Work order: Put the items from their start through the line containing "at that location." into a JSON list of strings, with one string per line and no blank lines. Omit the pictures.

Task input:
┏━━

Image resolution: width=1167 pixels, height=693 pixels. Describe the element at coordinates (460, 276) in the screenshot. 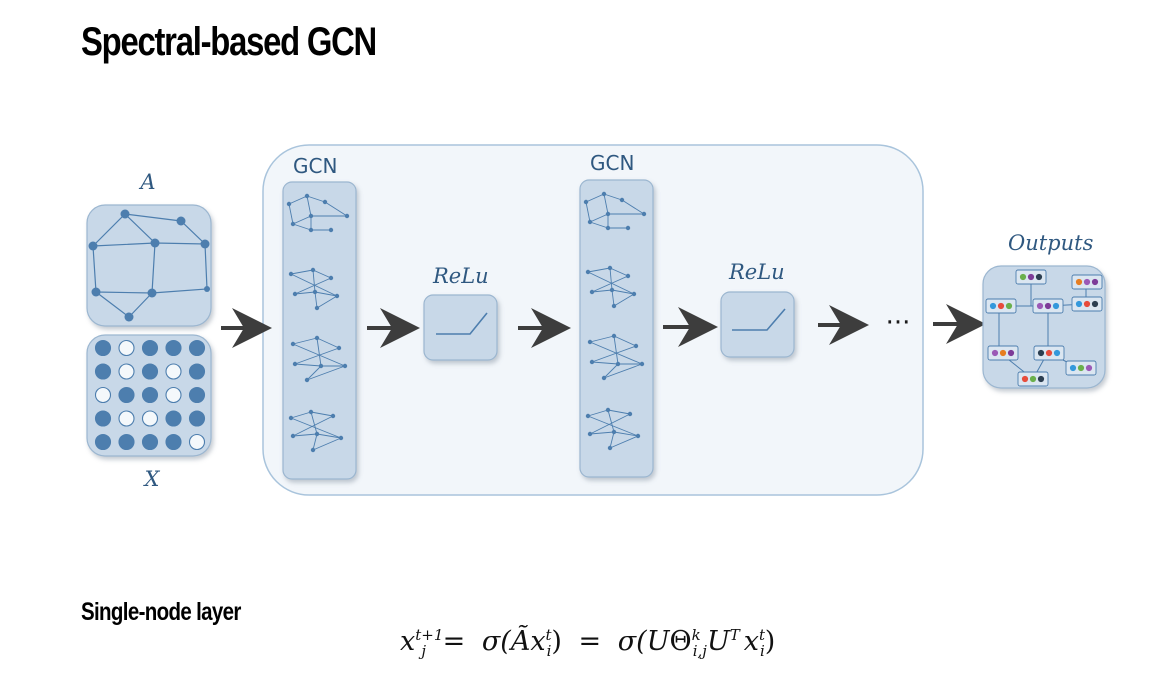

I see `relu-layer-1-label: ReLu` at that location.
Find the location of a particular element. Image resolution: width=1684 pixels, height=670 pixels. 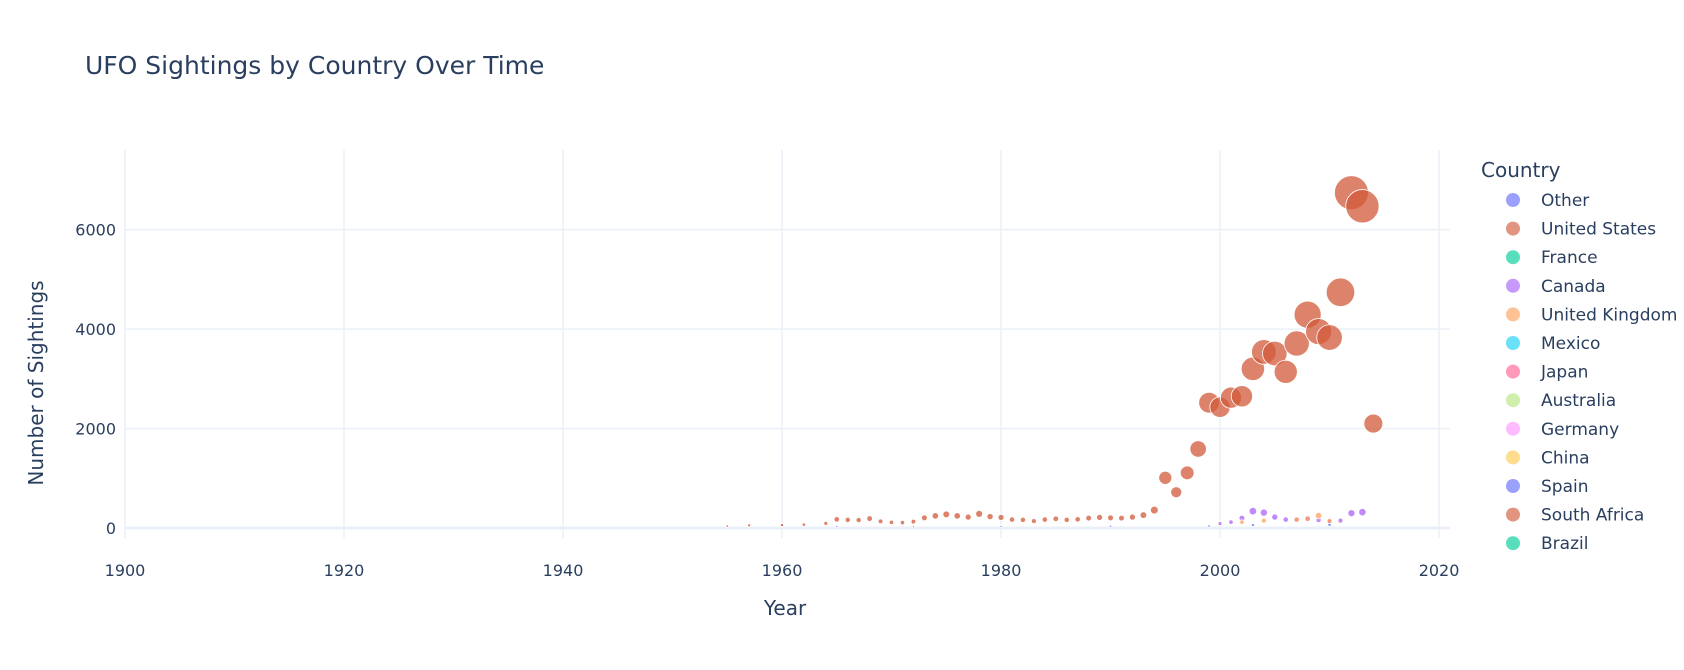

x-tick-label: 1980 is located at coordinates (1002, 570).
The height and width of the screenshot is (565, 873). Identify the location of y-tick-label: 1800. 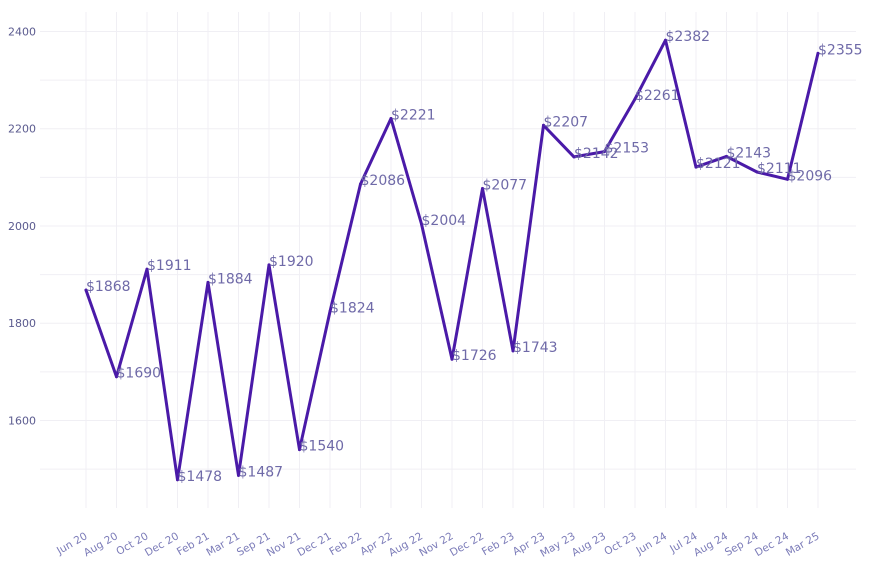
(22, 324).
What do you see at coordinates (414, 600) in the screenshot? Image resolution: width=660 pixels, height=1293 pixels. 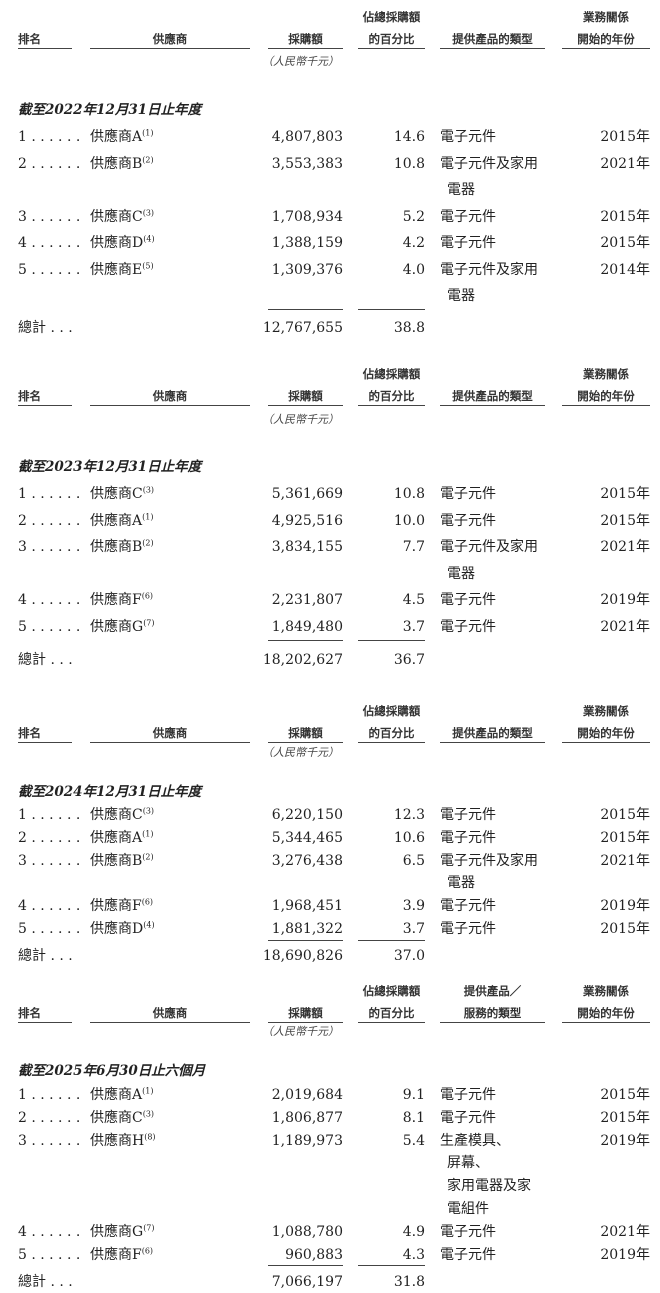 I see `pct-cell: 4.5` at bounding box center [414, 600].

┗━━

Problem solution:
[
  "Image resolution: width=1167 pixels, height=693 pixels. Describe the element at coordinates (460, 276) in the screenshot. ",
  "I see `relu-layer-1-label: ReLu` at that location."
]